## Exercise prompt
Only an exact repetition of the entries counts as an answer.

--- START ---

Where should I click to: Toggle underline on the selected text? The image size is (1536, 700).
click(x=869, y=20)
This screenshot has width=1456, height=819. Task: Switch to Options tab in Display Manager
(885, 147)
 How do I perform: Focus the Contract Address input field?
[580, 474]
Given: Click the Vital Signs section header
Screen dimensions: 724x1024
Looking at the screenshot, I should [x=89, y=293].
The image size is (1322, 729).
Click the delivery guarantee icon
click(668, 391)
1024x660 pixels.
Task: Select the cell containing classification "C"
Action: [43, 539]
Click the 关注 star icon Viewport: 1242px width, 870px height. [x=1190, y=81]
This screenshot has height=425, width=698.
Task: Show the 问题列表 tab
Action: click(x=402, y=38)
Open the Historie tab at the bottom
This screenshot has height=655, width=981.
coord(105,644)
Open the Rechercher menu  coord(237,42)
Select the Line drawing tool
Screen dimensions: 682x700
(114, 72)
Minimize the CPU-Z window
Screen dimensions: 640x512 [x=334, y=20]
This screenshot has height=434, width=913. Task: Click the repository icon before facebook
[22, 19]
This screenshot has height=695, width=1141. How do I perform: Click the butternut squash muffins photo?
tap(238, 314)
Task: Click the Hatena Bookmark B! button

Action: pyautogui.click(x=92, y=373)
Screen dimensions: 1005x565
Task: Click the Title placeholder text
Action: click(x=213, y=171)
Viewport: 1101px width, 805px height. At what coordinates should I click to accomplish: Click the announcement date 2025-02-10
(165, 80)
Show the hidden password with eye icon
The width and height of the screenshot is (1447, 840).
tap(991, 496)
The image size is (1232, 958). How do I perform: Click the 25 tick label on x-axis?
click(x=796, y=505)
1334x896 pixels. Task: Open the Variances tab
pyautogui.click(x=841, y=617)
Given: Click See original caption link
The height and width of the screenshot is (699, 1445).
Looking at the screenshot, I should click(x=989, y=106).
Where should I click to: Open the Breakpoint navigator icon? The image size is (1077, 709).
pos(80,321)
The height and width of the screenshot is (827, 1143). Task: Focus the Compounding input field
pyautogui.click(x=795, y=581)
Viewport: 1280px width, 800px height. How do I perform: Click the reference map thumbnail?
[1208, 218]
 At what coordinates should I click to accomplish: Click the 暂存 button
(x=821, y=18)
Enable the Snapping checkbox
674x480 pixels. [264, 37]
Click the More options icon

--- END ---

## The answer
Where should I click to: Toggle underline on the selected text? The image size is (1536, 700).
click(x=869, y=20)
This screenshot has width=1456, height=819. Task: Switch to Options tab in Display Manager
(885, 147)
 How do I perform: Focus the Contract Address input field?
[580, 474]
Given: Click the Vital Signs section header
Screen dimensions: 724x1024
Looking at the screenshot, I should [x=89, y=293].
The image size is (1322, 729).
Click the delivery guarantee icon
click(668, 391)
1024x660 pixels.
Task: Select the cell containing classification "C"
Action: [43, 539]
Click the 关注 star icon Viewport: 1242px width, 870px height. [x=1190, y=81]
This screenshot has height=425, width=698.
Task: Show the 问题列表 tab
Action: click(x=402, y=38)
Open the Historie tab at the bottom
This screenshot has height=655, width=981.
coord(105,644)
Open the Rechercher menu  coord(237,42)
Select the Line drawing tool
Screen dimensions: 682x700
(114, 72)
Minimize the CPU-Z window
Screen dimensions: 640x512 [x=334, y=20]
This screenshot has height=434, width=913. Task: Click the repository icon before facebook
[22, 19]
This screenshot has height=695, width=1141. How do I perform: Click the butternut squash muffins photo?
tap(238, 314)
Task: Click the Hatena Bookmark B! button

Action: pyautogui.click(x=92, y=373)
Screen dimensions: 1005x565
Task: Click the Title placeholder text
Action: click(x=213, y=171)
Viewport: 1101px width, 805px height. At what coordinates should I click to accomplish: Click the announcement date 2025-02-10
(165, 80)
Show the hidden password with eye icon
The width and height of the screenshot is (1447, 840).
tap(991, 496)
The image size is (1232, 958). How do I perform: Click the 25 tick label on x-axis?
click(x=796, y=505)
1334x896 pixels. Task: Open the Variances tab
pyautogui.click(x=841, y=617)
Given: Click See original caption link
The height and width of the screenshot is (699, 1445).
Looking at the screenshot, I should click(x=989, y=106).
Where should I click to: Open the Breakpoint navigator icon? The image size is (1077, 709).
pos(80,321)
The height and width of the screenshot is (827, 1143). Task: Focus the Compounding input field
pyautogui.click(x=795, y=581)
Viewport: 1280px width, 800px height. How do I perform: Click the reference map thumbnail?
[1208, 218]
 At what coordinates should I click to accomplish: Click the 暂存 button
(x=821, y=18)
Enable the Snapping checkbox
674x480 pixels. [264, 37]
Click the More options icon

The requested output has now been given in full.